My problem is that the uncertainty of today may affect my enjoyment of any uncertainty on the water next week. Currently, I’m a fly fisherman without waders.

My Simms waders had served me well the last four years. But last time I was out and up to my waist in a river, I felt a dampness that shouldn’t have been. Though it could have been the result of traipsing through blackberry bushes all those years, I was more suspicious of the seam. Availing myself of the warranty, I shipped the waders to Simms, where they were declared not repairable. Thankfully, a new pair has been authorized, but I have yet to hear that they’ve shipped. And no, I don’t have a back up pair. Yet.

Being without waders isn’t so much of an issue this time of year, if one were to fish after the hills have been warmed by the sun. But fishing early, as I often do, is still a chilly proposition in waters that aren’t too distant from the snow that is its source.

So, until the day I’m supposed to be fishing, I’ll be watching for the UPS guy.

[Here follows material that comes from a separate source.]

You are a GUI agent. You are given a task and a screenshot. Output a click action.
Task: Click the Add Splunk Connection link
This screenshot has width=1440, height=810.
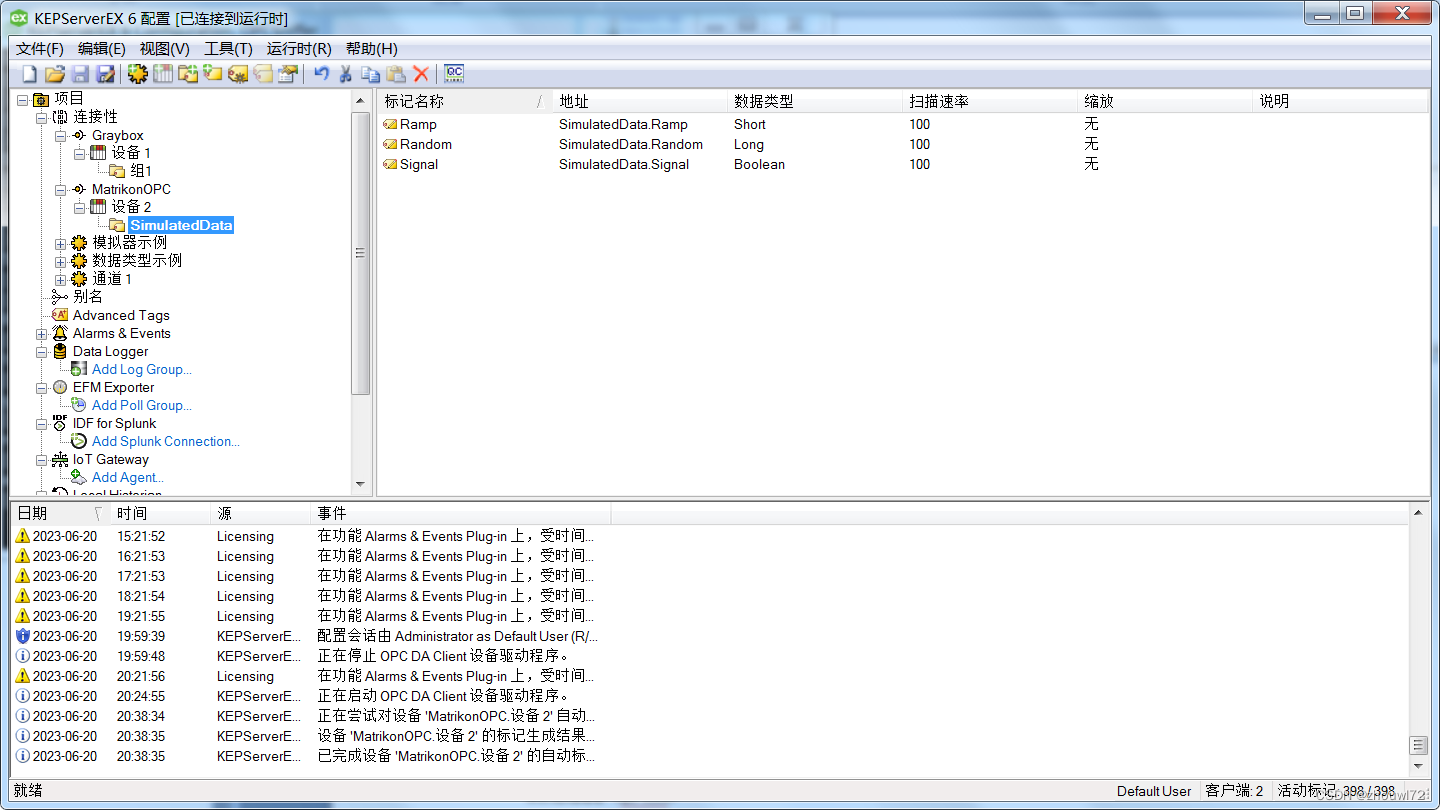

In all fairness, I will also comment on Orvis’ customer service. I returned to Orvis a Safe Passage Sling Pack for replacement because of defective stitching that I thought could allow a seam to come apart. I shipped the Sling Pack (from California) to Orvis’ return center in Roanoke, Va., about two weeks ago on the same day the waders went to Simms in Bozeman, Mont. My replacement Sling Pack was in my possession earlier this week.